Give the data again exactly as it is written.

Saved data entries:
◇ ◇ ◇ ◇

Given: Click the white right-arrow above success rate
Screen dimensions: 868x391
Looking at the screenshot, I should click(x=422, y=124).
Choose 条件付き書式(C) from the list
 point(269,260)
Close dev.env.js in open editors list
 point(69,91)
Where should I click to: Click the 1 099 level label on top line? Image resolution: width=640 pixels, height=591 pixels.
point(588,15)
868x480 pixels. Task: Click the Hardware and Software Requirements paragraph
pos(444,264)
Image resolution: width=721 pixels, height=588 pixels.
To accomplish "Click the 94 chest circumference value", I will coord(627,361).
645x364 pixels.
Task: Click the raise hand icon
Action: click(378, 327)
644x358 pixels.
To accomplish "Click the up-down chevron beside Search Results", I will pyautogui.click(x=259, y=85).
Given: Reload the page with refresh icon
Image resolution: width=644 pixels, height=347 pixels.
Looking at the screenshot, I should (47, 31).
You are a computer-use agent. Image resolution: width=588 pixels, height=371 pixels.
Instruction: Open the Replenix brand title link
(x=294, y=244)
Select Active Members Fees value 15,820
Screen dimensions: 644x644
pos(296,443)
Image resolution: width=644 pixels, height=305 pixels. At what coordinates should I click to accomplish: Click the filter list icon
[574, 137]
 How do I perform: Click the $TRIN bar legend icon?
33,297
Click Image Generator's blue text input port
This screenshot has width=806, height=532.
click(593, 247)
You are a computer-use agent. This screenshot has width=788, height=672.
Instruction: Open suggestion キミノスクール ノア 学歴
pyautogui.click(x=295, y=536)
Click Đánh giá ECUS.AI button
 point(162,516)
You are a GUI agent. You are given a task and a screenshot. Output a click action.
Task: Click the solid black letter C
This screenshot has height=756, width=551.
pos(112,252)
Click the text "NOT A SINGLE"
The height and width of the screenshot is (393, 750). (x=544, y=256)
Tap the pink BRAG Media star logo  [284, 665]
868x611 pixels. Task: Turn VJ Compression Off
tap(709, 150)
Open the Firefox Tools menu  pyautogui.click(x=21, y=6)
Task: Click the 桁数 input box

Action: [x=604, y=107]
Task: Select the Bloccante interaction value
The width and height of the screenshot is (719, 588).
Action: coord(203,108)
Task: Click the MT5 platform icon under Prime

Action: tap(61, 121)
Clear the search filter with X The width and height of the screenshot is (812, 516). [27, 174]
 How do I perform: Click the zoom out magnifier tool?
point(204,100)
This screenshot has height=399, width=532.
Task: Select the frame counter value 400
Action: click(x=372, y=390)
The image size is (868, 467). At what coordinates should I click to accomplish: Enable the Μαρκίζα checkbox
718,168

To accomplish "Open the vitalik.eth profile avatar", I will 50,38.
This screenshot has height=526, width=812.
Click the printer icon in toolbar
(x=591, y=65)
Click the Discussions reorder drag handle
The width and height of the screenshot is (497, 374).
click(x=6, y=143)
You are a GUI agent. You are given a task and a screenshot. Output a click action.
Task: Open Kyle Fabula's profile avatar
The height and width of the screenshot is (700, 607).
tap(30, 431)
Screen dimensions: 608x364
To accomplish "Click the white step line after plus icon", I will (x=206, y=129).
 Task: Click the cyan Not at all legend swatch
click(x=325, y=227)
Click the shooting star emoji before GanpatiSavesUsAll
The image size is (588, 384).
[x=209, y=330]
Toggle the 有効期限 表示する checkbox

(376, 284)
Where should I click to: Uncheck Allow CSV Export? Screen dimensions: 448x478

◇ ◇ ◇ ◇

_Response to this task_.
Given: Click the white right-arrow above success rate
Screen dimensions: 868x391
Looking at the screenshot, I should click(x=422, y=124).
Choose 条件付き書式(C) from the list
 point(269,260)
Close dev.env.js in open editors list
 point(69,91)
Where should I click to: Click the 1 099 level label on top line? Image resolution: width=640 pixels, height=591 pixels.
point(588,15)
868x480 pixels. Task: Click the Hardware and Software Requirements paragraph
pos(444,264)
Image resolution: width=721 pixels, height=588 pixels.
To accomplish "Click the 94 chest circumference value", I will coord(627,361).
645x364 pixels.
Task: Click the raise hand icon
Action: click(378, 327)
644x358 pixels.
To accomplish "Click the up-down chevron beside Search Results", I will pyautogui.click(x=259, y=85).
Given: Reload the page with refresh icon
Image resolution: width=644 pixels, height=347 pixels.
Looking at the screenshot, I should (47, 31).
You are a computer-use agent. Image resolution: width=588 pixels, height=371 pixels.
Instruction: Open the Replenix brand title link
(x=294, y=244)
Select Active Members Fees value 15,820
Screen dimensions: 644x644
pos(296,443)
Image resolution: width=644 pixels, height=305 pixels. At what coordinates should I click to accomplish: Click the filter list icon
[574, 137]
 How do I perform: Click the $TRIN bar legend icon?
33,297
Click Image Generator's blue text input port
This screenshot has width=806, height=532.
click(593, 247)
You are a computer-use agent. This screenshot has width=788, height=672.
Instruction: Open suggestion キミノスクール ノア 学歴
pyautogui.click(x=295, y=536)
Click Đánh giá ECUS.AI button
 point(162,516)
You are a GUI agent. You are given a task and a screenshot. Output a click action.
Task: Click the solid black letter C
This screenshot has height=756, width=551.
pos(112,252)
Click the text "NOT A SINGLE"
The height and width of the screenshot is (393, 750). (x=544, y=256)
Tap the pink BRAG Media star logo  [284, 665]
868x611 pixels. Task: Turn VJ Compression Off
tap(709, 150)
Open the Firefox Tools menu  pyautogui.click(x=21, y=6)
Task: Click the 桁数 input box

Action: [x=604, y=107]
Task: Select the Bloccante interaction value
The width and height of the screenshot is (719, 588).
Action: coord(203,108)
Task: Click the MT5 platform icon under Prime

Action: tap(61, 121)
Clear the search filter with X The width and height of the screenshot is (812, 516). [27, 174]
 How do I perform: Click the zoom out magnifier tool?
point(204,100)
This screenshot has height=399, width=532.
Task: Select the frame counter value 400
Action: click(x=372, y=390)
The image size is (868, 467). At what coordinates should I click to accomplish: Enable the Μαρκίζα checkbox
718,168

To accomplish "Open the vitalik.eth profile avatar", I will 50,38.
This screenshot has height=526, width=812.
Click the printer icon in toolbar
(x=591, y=65)
Click the Discussions reorder drag handle
The width and height of the screenshot is (497, 374).
click(x=6, y=143)
You are a GUI agent. You are given a task and a screenshot. Output a click action.
Task: Open Kyle Fabula's profile avatar
The height and width of the screenshot is (700, 607).
tap(30, 431)
Screen dimensions: 608x364
To accomplish "Click the white step line after plus icon", I will (x=206, y=129).
 Task: Click the cyan Not at all legend swatch
click(x=325, y=227)
Click the shooting star emoji before GanpatiSavesUsAll
The image size is (588, 384).
[x=209, y=330]
Toggle the 有効期限 表示する checkbox

(376, 284)
Where should I click to: Uncheck Allow CSV Export? Screen dimensions: 448x478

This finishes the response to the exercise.